Reads cached extraction data (JSON format saved by df_extract_batch or manually) for multiple studies and imports them into the specified metawoRld project using df_import_extraction.

Usage

df_import_batch(
  identifiers,
  metawoRld_path,
  overwrite = FALSE,
  validate_json = TRUE,
  merge_metadata = TRUE,
  stop_on_error = FALSE
)

Arguments

identifiers: Character vector. A vector of DOIs and/or PMIDs for studies that have cached extraction data ready for import.
metawoRld_path: Character string. Path to the root of the target metawoRld project.
overwrite: Logical. Passed to metawoRld::add_study_data via df_import_extraction. If TRUE, overwrite existing study data in the metawoRld project. Defaults to FALSE.
validate_json: Logical. Passed to df_import_extraction. If TRUE, validate the cached JSON against the schema before importing. Defaults to TRUE.
merge_metadata: Logical. Passed to df_import_extraction. If TRUE, merge cached bibliographic metadata with extracted metadata. Defaults to TRUE.
stop_on_error: Logical. If TRUE, stop the batch if any single import fails.
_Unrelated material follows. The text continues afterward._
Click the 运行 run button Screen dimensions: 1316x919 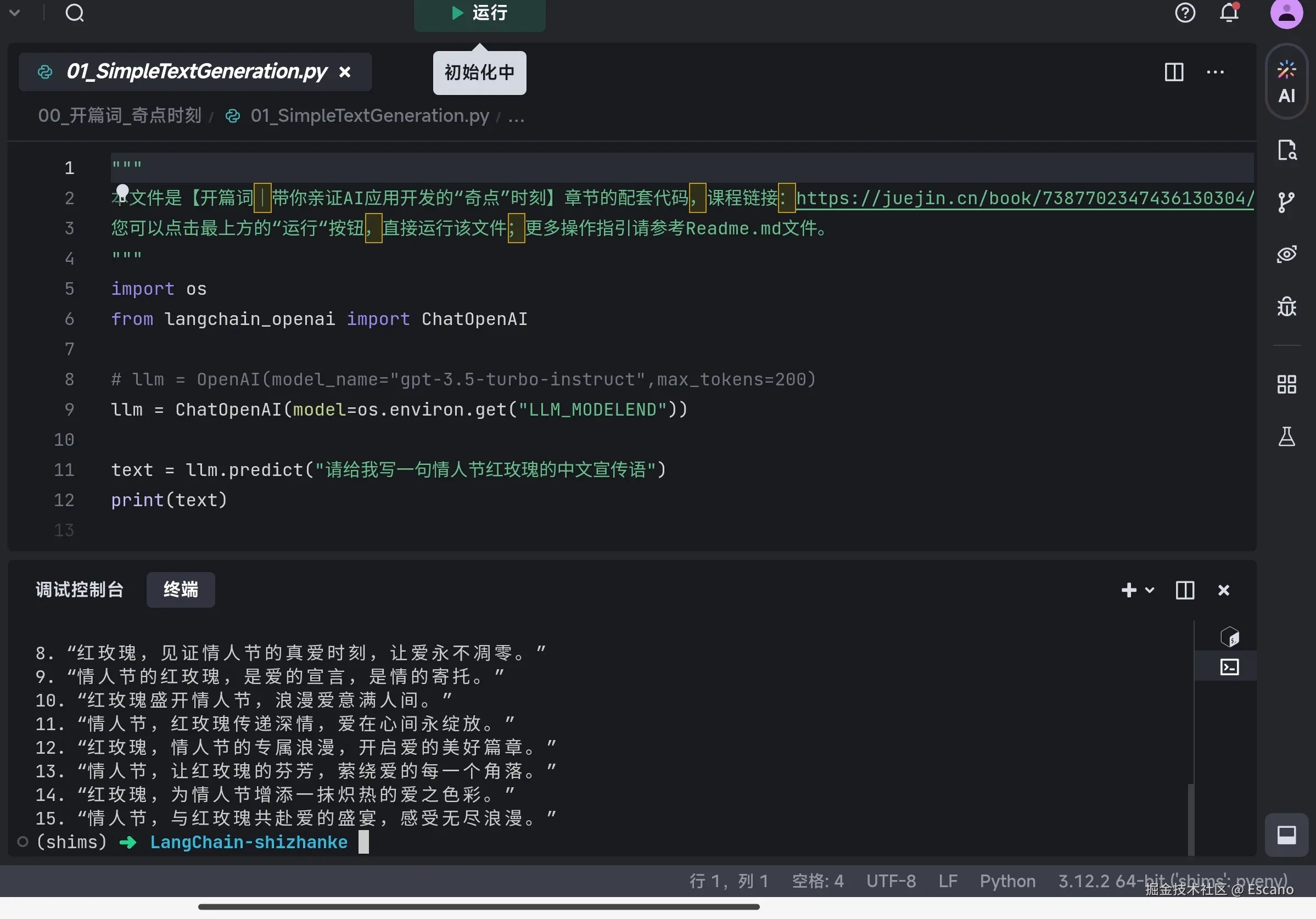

Defaults to FALSE.

Value

A data frame (tibble) summarizing the import attempt for each identifier, with columns:

identifier: The DOI or PMID.
status: "Success", "Skipped" (e.g., cache file missing), or "Failure".
metawoRld_study_path: Path to the study directory if import was successful.
error_message: The error message if status is "Failure" or "Skipped".

Also prints progress and summary information.